Why we’re building CloudTrawl using Amazon Web Services (and why you should consider them too)

For those not in the know AWS is a Cloud hosting provider; they allow their customers to use servers on a pay as you go basis, starting up and shutting them down quickly and paying by the hour.

Some of their customers are traditional web sites, some are web applications. In both cases the beauty is that extra web servers can be added almost instantly to cope when peak load comes along, i.e. when lots and lots of people are using the site.

So what’s so special about CloudTrawl that we need this? Are we expecting 100 users to log on one hour and the 10,000,000 the next? Well no, probably not.

The answer lies in the type of things CloudTrawl does:

1) Uptime Checking

This is nice and consistent. At launch we’ll have three servers doing this job, based in the US, Ireland and Japan. That number will grow but not overnight, as we get more customers we can add more.

2) Link Checking

This is the big reason we need a true Cloud service to run on, but it’s not obvious at first site. Using other online link checking services we’ve seen you set up your account and your site is scanned perhaps once a day, once a week or once a month. That’s nice and consistent right? Surely we can balance all of that out and just add servers as we need them? Nope, afraid not. We have an awesome button that rides right over that idea:


That little Start Now button means our service needs to be truly flexible. One minute we could be checking 10 sites for broken links, the next minute it could be 1,000.

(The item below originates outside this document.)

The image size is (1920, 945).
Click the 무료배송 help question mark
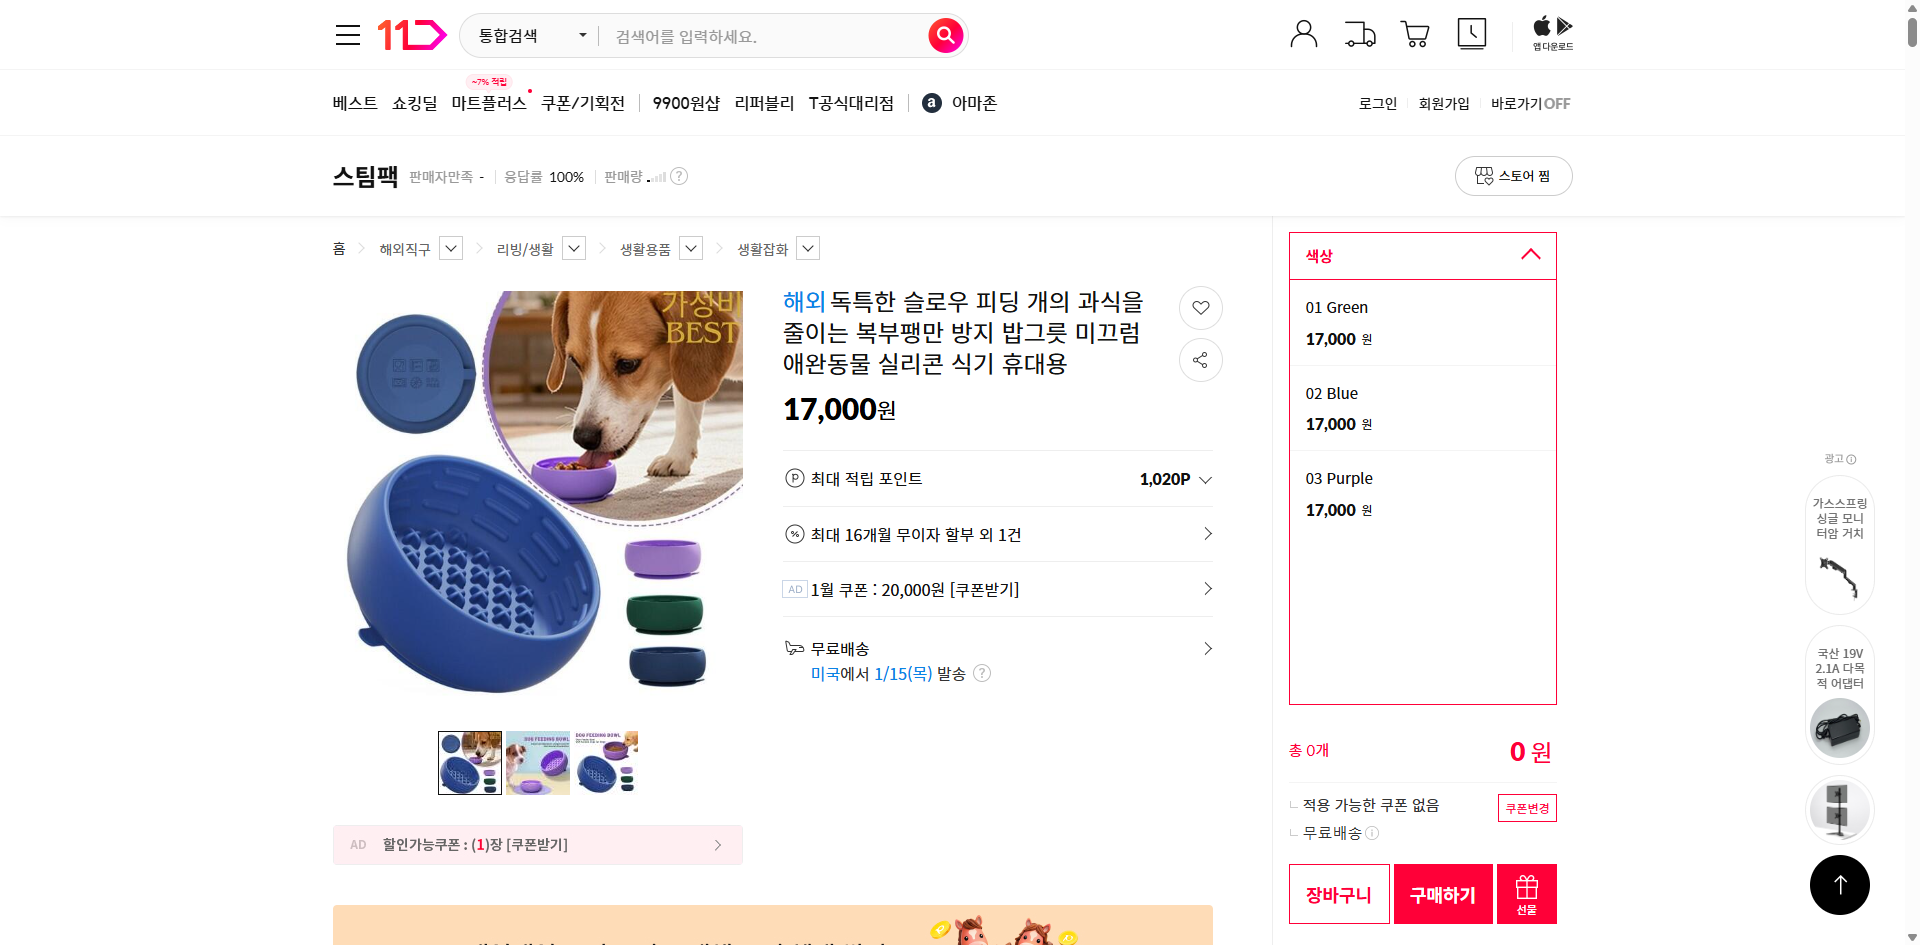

So we needed to make sure we’d always have enough servers to do all that work and that’s why we’re running on AWS. We can automatically start up as many servers as we need to do the work and our customers don’t have to wait around.

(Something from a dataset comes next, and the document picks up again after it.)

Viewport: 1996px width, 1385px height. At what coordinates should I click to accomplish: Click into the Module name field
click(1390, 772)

If they’re worried their site might have broken links they can always hit Start Now and see CloudTrawl checking their site in real time and even fix the errors as they come in.

Pretty cool hugh?

So what’s the lesson for the web community? Well, the requirement to scale your site can come when you least expect it. Once your site is gaining some popularity it may be time to start seriously wondering: will one server always be enough? What if I suddenly get linked to from the BBC, CNN or Slashdot?

Luckily scaling isn’t necessarily that hard. For example If you have a site running static HTML Amazons EC2 is pretty easy to set up for scaling. If you’re into WordPress services like WP Engine are designed to scale automatically for you. It’s not that old-fashioned single server hosting is dead, but if you think there’s a chance you might see a big spike in traffic some day, now is a great time to start looking into options.